Tampoco pretende registrar meramente el deterioro de un cuerpo o de asistir, día a día, a la vida cotidiana de una persona que ha decidido quitarse la vida. Resalta con sordina la tendencia a cierto exhibicionismo, que Aramayona llama “activismo”. Y narra los avatares de Aramayona, luego de tomar su decisión, de un modo distanciado y perplejo: cómo decide ponerse frente a cámara y anotar en un blog la cuenta de sus días previos a quitarse la vida, las llamadas que le hace en el medio de la noche, los breves encuentros en cafes y restaurantes. Por el otro, Del Molino hace un ejercicio de su propia memoria en relación a esa otra vida que se apaga lentamente; como si el oficio de morir por mano propia generara un impacto en la memoria emotiva del narrador. Recuerda el papel crucial que tuvo su profesor durante su adolescencia en el barrio de San José, en la ciudad de Zaragoza, pueblo adoptivo por parte de autor, quien había llegado con su familia desde Madrid. Recuerda los vaivenes problemáticos de su adolescencia, coqueteos con el heavy metal, el alcohol y las drogas blandas. Reconstruye la figura de su profesor como un referente; una figura capital que por un lado les incentivó el capricho por las letras y fomentó cualquier atisbo de rebeldía contra lo establecido, y por el otro no los preparó del todo bien para la vida adulta que se avecinaba.

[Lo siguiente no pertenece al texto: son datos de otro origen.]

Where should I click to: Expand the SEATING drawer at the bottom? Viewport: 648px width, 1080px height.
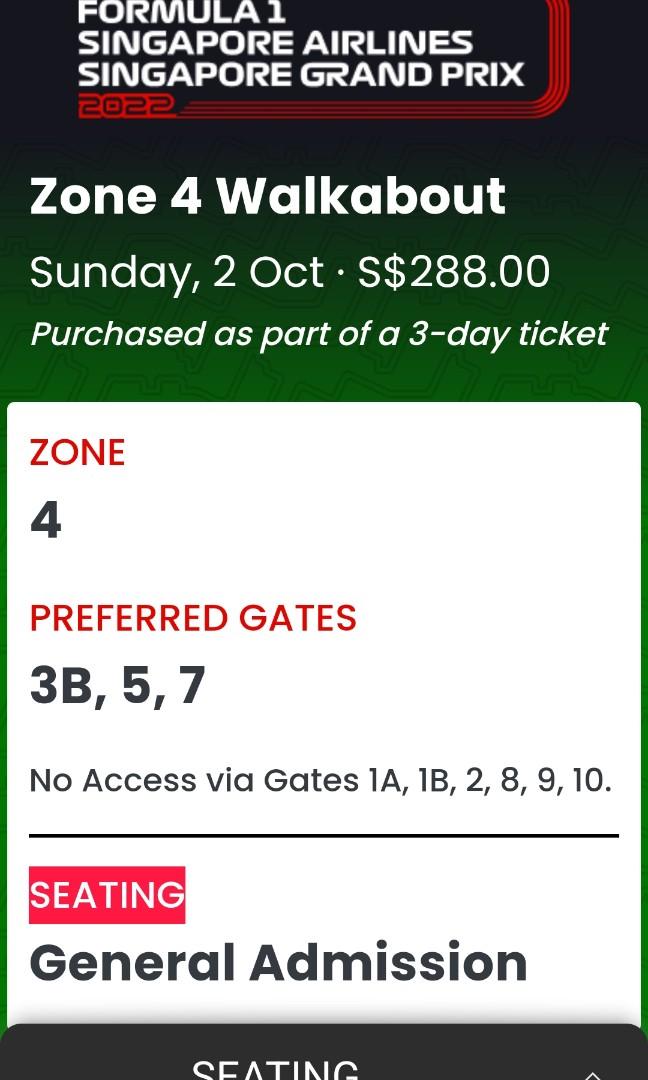pyautogui.click(x=324, y=1060)
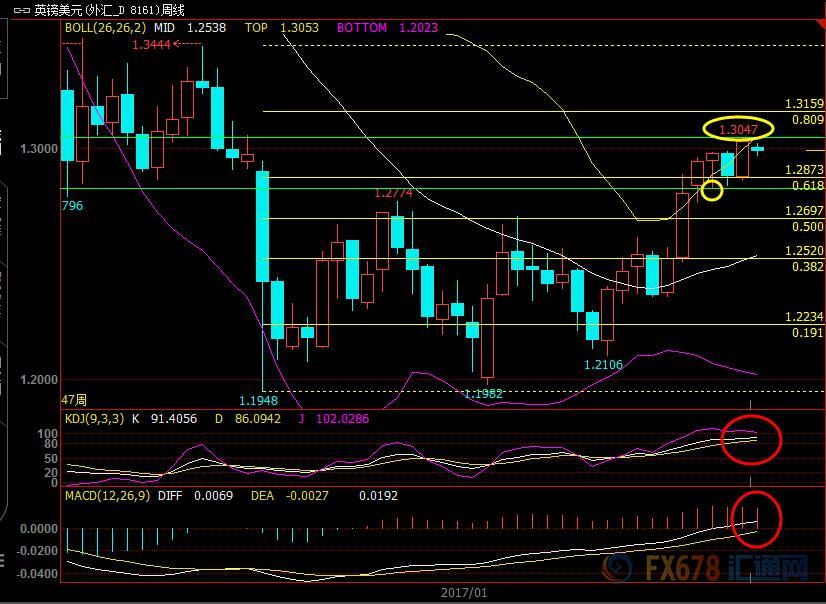Open the KDJ(9,3,3) indicator label
This screenshot has width=826, height=604.
(x=95, y=419)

El relato pivotea entonces, de un modo alterno, entre esos dos tiempos; el presente del relato y el pasado del narrador, aunque no bucea en las motivaciones personales que lo llevan a Aramayona a tomar una decisión. Del Molino tampoco opina sobre el derecho a la muerte voluntaria; respeta la decisión de su viejo profesor. Anota, digamos, quirúrgicamente, los breves encuentros, las frases escamoteadas, las imágenes del presente que se superponen a las del pasado. La mirada de los peces es un relato que divaga, hecho con descartes y pequeñas nimiedades amplificadas por la prosa clara y lenta de Del Molino; retazos que, ubicados estratégicamente dentro del relato, en un montaje alterno entre 1996 y el 2016, funcionan como pequeños destellos. De a poco la novela se va llenando de huecos y de vacíos; refleja como una radiografía fantasmal los ecos urbanos de la ciudad, el deterioro rural de España (el libro anterior de Del Molino es La España Vacía, un ensayo que mezcla la crónica y la literatura, sobre el deterioro de la antigua vida en el campo español), las voces de los antepasados que, aún cuando eligen morir por su cuenta, quedan resonando entre quienes eligen permanecer de este lado del tiempo.